When the diminutive dynamo passed away on 21 May at 85, he left behind a legacy made up of brilliant creations, both live action and animated. Morris collaborated with Disney and Hanna-Barbera to create characters the insect-sized superhero Atom Ant and the Archie's pal Jughead Jones. The talented actor's off-kilter cackle was also a mainstay in The Flintstones, The Adventures of Mr. Magoo, and The Jetsons (he played Jet Screamer, futuristic teen idol responsible for the hit song, "Eep Opp Ork Ah-Ah"). But for those old enough to remember it, Morris will always be a member of one of the most talented creative teams in the medium's history, the cast of Sid Caesar's timeless Your Show of Shows.

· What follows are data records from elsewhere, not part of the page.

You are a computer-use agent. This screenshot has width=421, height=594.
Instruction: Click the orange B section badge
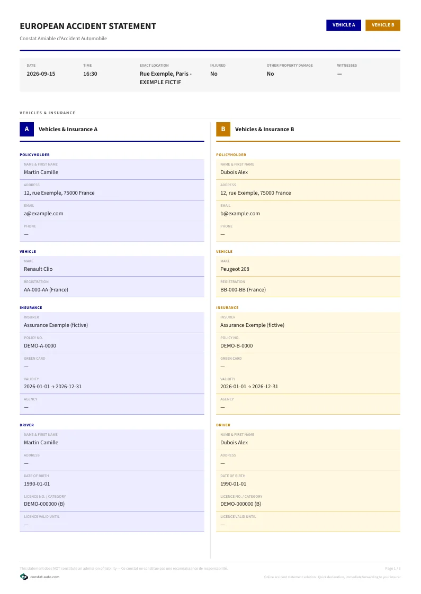pyautogui.click(x=223, y=129)
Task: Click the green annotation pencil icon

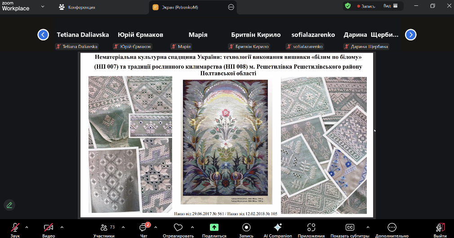Action: pyautogui.click(x=9, y=205)
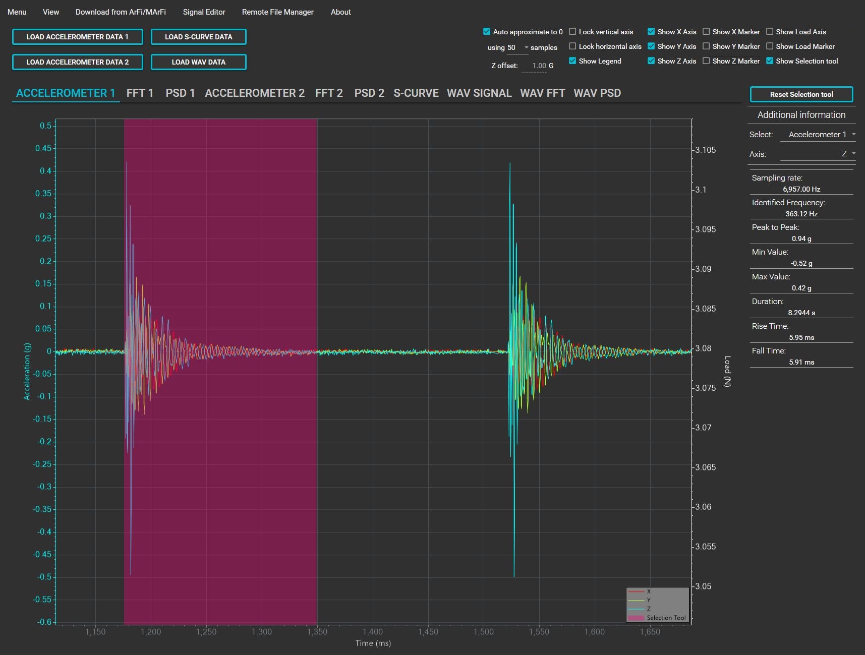Click the pink Selection Tool legend swatch
Screen dimensions: 865x655
(636, 618)
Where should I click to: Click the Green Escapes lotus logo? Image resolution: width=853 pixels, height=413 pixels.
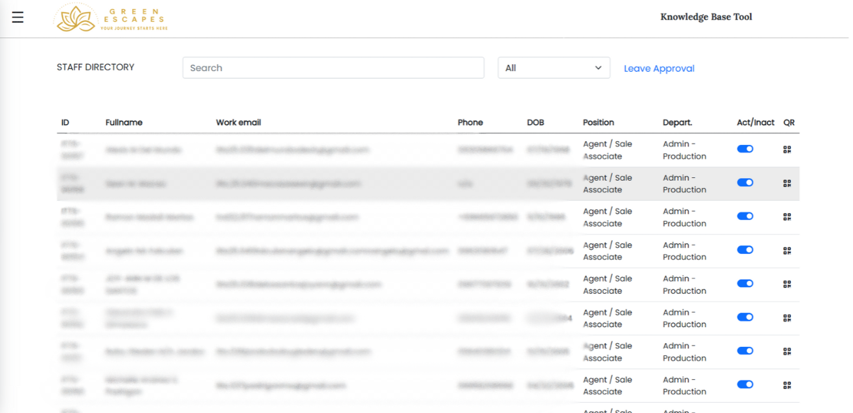click(x=76, y=18)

When the diminutive dynamo passed away on 21 May at 85, he left behind a legacy made up of brilliant creations, both live action and animated.

Success always seemed a certainty for Morris. Born in 1919 in New York City as the only child of Hugo and Elsie Morris, little Howie was a natural ham. Throughout his time at Dewitt Clinton High School, Morris performed: he acted in school plays and played drums for a band specializing in weddings and bar mitzvahs. When he attended the National Youth Administrations Radio Workshop, he met a fellow student, the young Carl Reiner. This chance encounter led to a lifelong friendship that helped define both their futures.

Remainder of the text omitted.